Keita is the next link in an economic chain that measures the inflation of transfer fees in the last six months, the tail of a story that began with Barcelona receiving a world-record €222m for Neymar from Paris Saint-Germain, then paying two thirds of that to Liverpool for Philippe Coutinho this week, with Liverpool staking the Coutinho income on Virgil Van Dijk, a defender to reinforce the part of the squad most obviously in need of an expert, and on a midfielder whose sphere of influence will be Keita's to define.
Liverpool are understood to be pushing for the unusual deal they made with RB Leipzig last August for Keita to move 12 months later to be brought forward. They committed to pay more than Keita’s buyout clause and are open to now add a supplement to the €75m agreed to hurry his arrival to this month. Leipzig, who have dropped out of the Uefa Champions League but have second-place finish in the Bundesliga in their realistic sights are resistant to losing Keita for the rest of the campaign, even though their management acknowledge his form has dipped in recent months.

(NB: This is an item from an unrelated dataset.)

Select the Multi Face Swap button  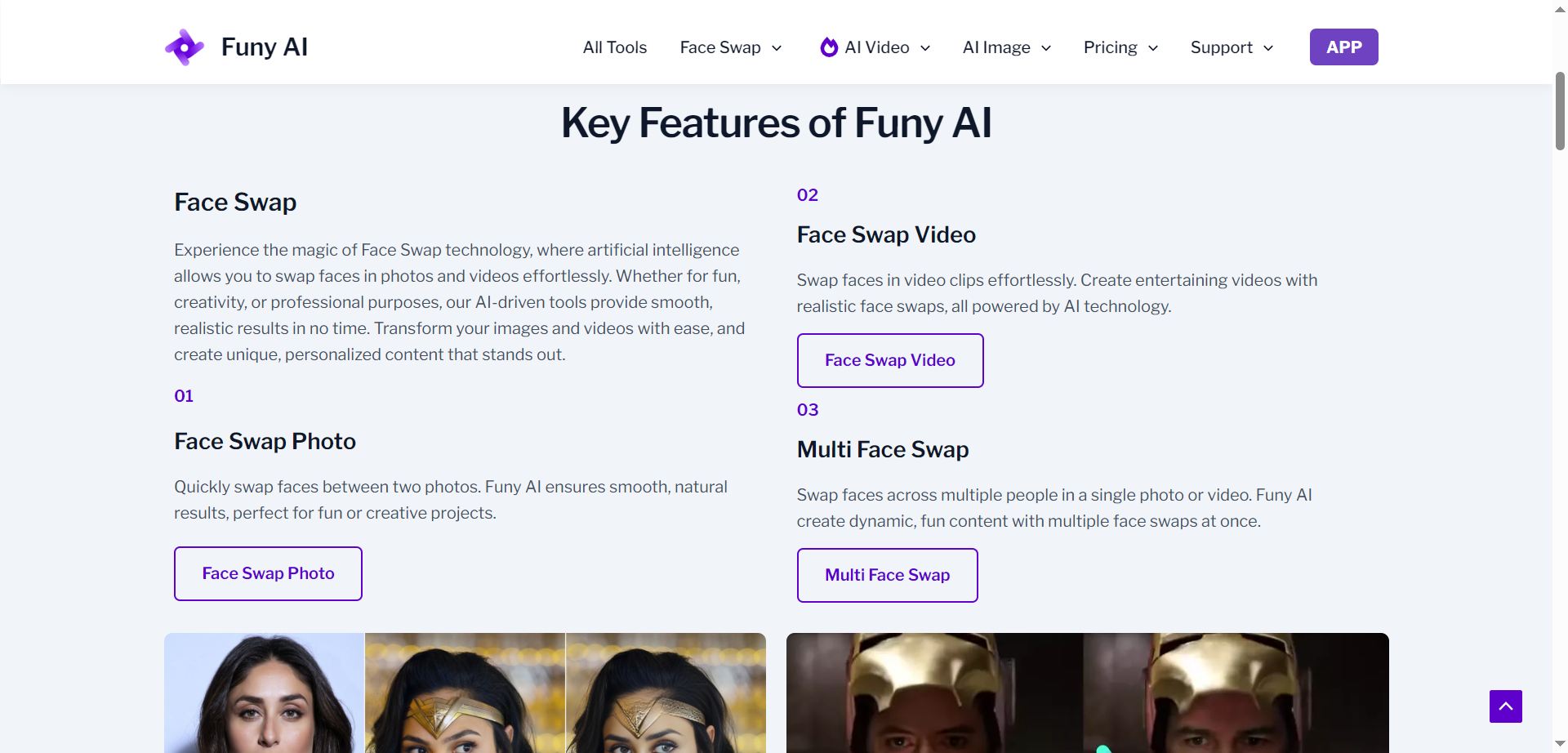tap(887, 575)
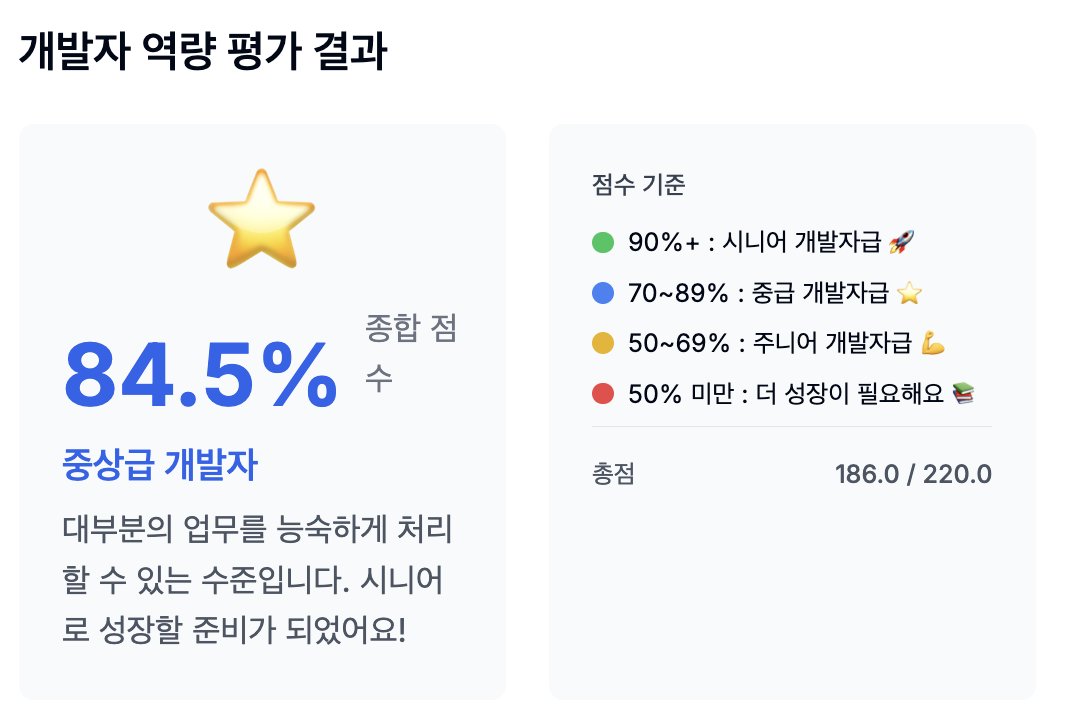The image size is (1066, 726).
Task: Click the rocket emoji beside 시니어 개발자급
Action: pyautogui.click(x=901, y=242)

It is easy to attribute that to the limbo of his situation, in action for one club, destined for another. Keita, who turns 23 next month, might also be suffering Second-Season Syndrome. He has, like Leipzig, risen fast, and in his debut season in a prestigious league – the German club signed him from Austrian football in 2015 – he was consistently the dynamic midfield energiser of his team’s whirligig arrival as a power in the Bundesliga. From his midfield position in 2016/17 the Guinean struck eight league goals; his follow-up has been patchier. A red card early in the season meant a three-match suspension and he has just two goals in this Bundesliga term so far.
“Things like the Liverpool transfer can prey on a player’s mind,” acknowledged Leipzig’s director of sport Ralf Rangnick. “But he has got his focus back, and we need him from now on to be challenging for European places.”
Liverpool meanwhile need to start planning a role for Keita, who is commanding as a deep midfielder, with the ability on the ball to threaten the opposition goal and a powerful shot. He has most box-to-box assets. He is not, though, a Coutinho, and what he gives to a Liverpool team with potency up front but brittle habits is bound to evaluated on a gauge partly set by Coutinho.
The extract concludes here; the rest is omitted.